Later in the episode, the Kazon are shown to possess enormous spaceships with shields and weapons able to quickly reach the Caretaker and battle Voyager.

Voyager makes the point that the Kazon don't have transporters or replicators... but water isn't hard to make. If you have enough power you can reduce just about anything into hydrogen and oxygen and combine them to make water. If you can figure out how to maintain a warp drive, you can figure out how to make water. If there's no suitable matter where you are, fly to somewhere there is.

This is obviously a ploy by the writers to show how much more advanced Federation technology is. They wisely find better ways to demonstrate this. Anyone want to take a shot at propping it up with an in-universe explanation?

I want to get a satisfying answer, so here's some rebuttals to things going around in the comments.

Neelix: Not just the Kazon-Ogla can't seem to figure out how to make or get water, but Neelix also. He has a ship. He's jaunted all over the sector. He has a high motivation to get his hands on water to barter for Kes. He's met advanced societies who probably have the instructions for making water in basic chemistry texts.

The Kazon are on a desert planet: Space travel is casual enough they can fly to the Caretaker and form a fleet, they can fly to where there's water or the means to make it.

Water, or the means to make it, aren't abundant in the area: Hydrogen and oxygen are the first and third most abundant elements in the Universe. We're finding water everywhere we look. Just because water doesn't fall from the sky doesn't mean it's not there. There's extractable water on the Moon and Mars. There's water in rocks.

■ **GIVEN MATERIAL**:
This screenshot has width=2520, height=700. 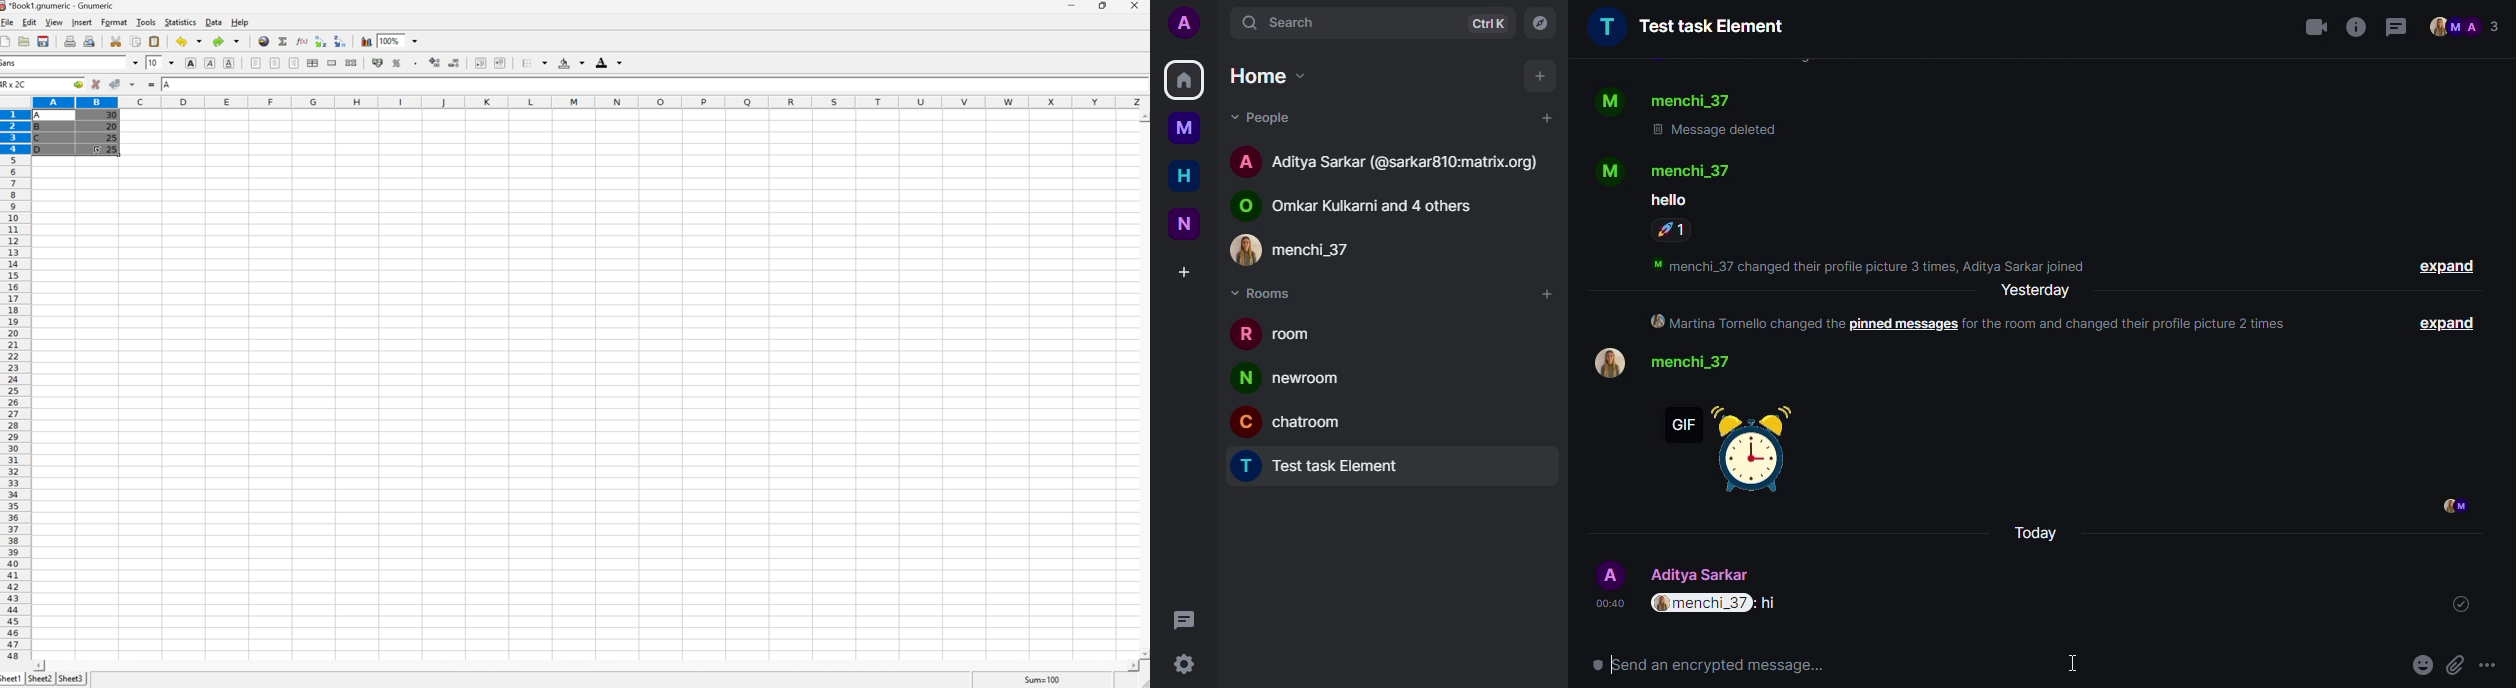 What do you see at coordinates (2450, 266) in the screenshot?
I see `expand` at bounding box center [2450, 266].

■ **REQUIREMENTS**:
1. Do these statements agree with the post about the Kazon and water? Answer yes or no for each and quote the deciding words. (a) The Kazon have transporters and replicators. (b) Hydrogen and oxygen are the first and third most abundant elements in the Universe. (c) Neelix wants water to barter for Kes.
2. Can you write the next part of the post about the Kazon and water, picking up after its last sentence?
None of the material is needed here.

■ **ANSWERS BELOW**:
1.
(a) No: "the Kazon don't have transporters or replicators"
(b) Yes: "Hydrogen and oxygen are the first and third most abundant elements in the Universe."
(c) Yes: "He has a high motivation to get his hands on water to barter for Kes."

2.
The Kazon don't know how to make water: We isolated oxygen and hydrogen in the early 1800s and were good enough at making it to fill balloons. Oxygen and hydrogen combine to make water (and a big bang). The Kazon aren't idiots like the Pakled. They can operate and repair warp capable starships and regularly interact with other species. They can pick up a chemistry textbook.

Water is too bulky for trade: The biggest supertanker can carry 700,000 tons, about the mass of Voyager. The Kazon ship that fights Voyager is much, much larger. They can fit a lot water in there.

Water is not economical for trade: If someone is willing and able to pay a lot for a good, it becomes worthwhile to ship and even fight for. Spices, tea, oil, bananas, cocoanut water. Make it valuable enough and we'll conquer a third world nation to get it and ship it across the world. The Kazon-Ogla have valuable ore to trade. If they were being extorted by a single provider, they have ships to seek better deals. It doesn't have to be other Kazon either, if someone's willing to pay well above market price for an item, other traders will come.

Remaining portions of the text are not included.